*Exercise instructions*: Copy out the records word for word, starting at the line that contains "Open All Worldwide Meetup Days link" and ending after the line that contains "[1274, 396]". Omit the pictures from your copy.

*Material provided*:
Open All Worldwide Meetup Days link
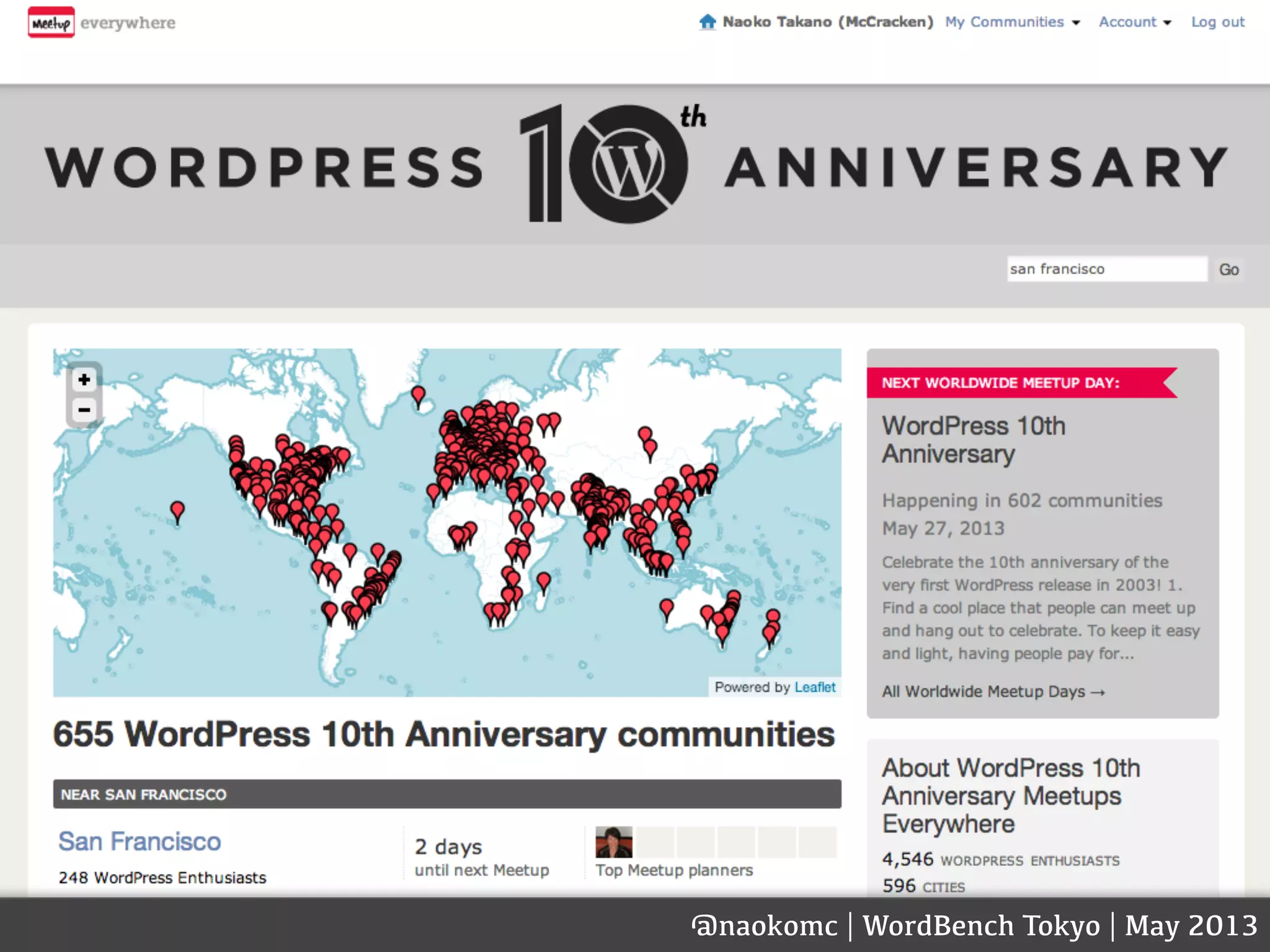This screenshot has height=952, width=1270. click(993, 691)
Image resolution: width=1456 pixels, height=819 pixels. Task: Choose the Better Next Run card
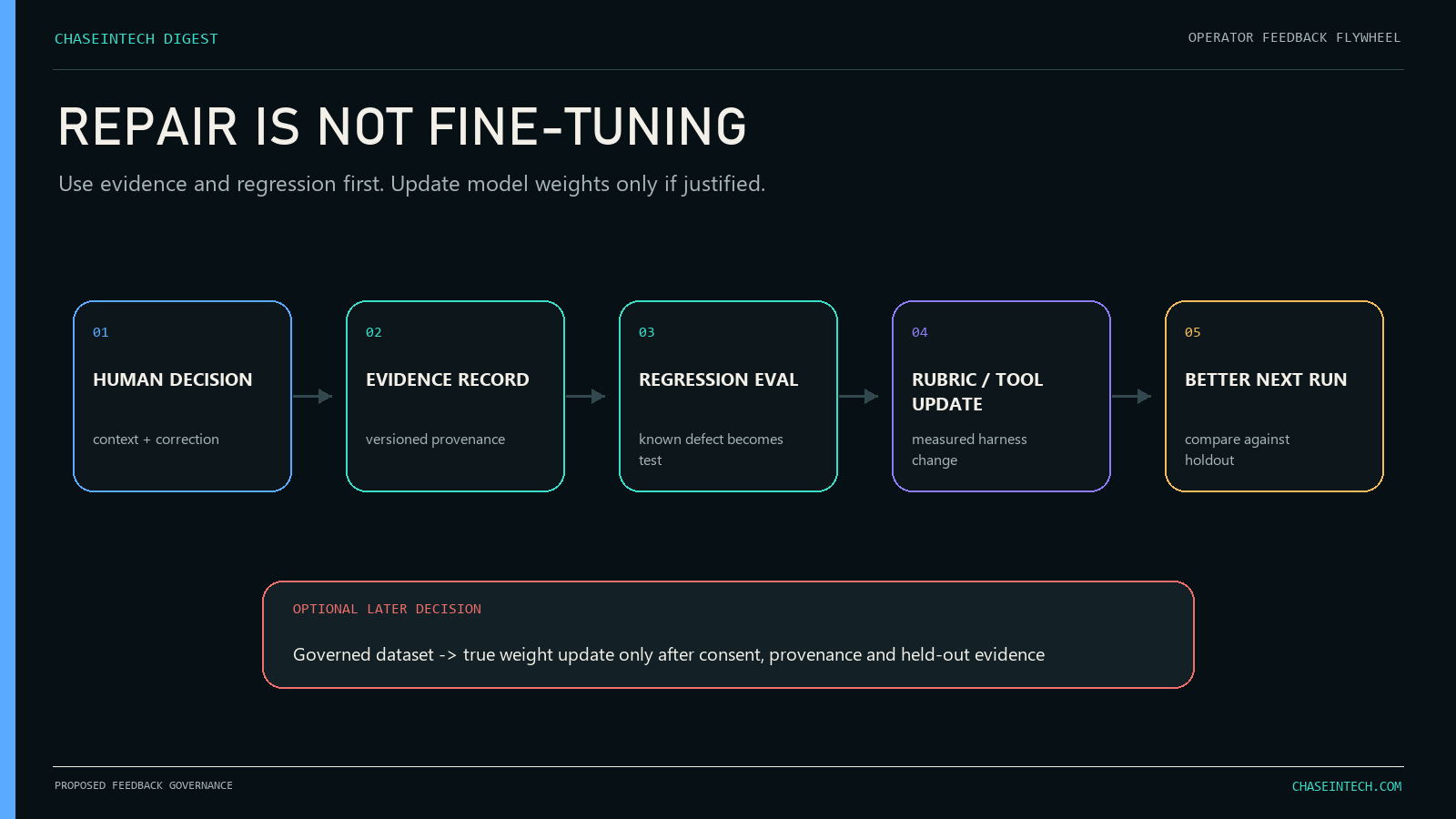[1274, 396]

...

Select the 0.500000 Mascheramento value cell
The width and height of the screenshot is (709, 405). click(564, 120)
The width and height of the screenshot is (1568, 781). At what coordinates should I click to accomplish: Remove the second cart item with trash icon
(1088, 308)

*Exercise answer*:
Open All Worldwide Meetup Days link
This screenshot has height=952, width=1270. click(993, 691)
Image resolution: width=1456 pixels, height=819 pixels. Task: Choose the Better Next Run card
[1274, 396]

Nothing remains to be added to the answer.